WORK TO DO - Format the lines below as a JSON list of strings, with one string per line and any blank lines omitted.

[START RECORDS TO USE]

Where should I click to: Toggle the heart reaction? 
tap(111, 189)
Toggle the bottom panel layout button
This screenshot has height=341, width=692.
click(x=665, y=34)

[END RECORDS TO USE]

WRITTEN SOLUTION -
[
  "Where should I click to: Toggle the heart reaction? ",
  "tap(111, 189)",
  "Toggle the bottom panel layout button",
  "This screenshot has height=341, width=692.",
  "click(x=665, y=34)"
]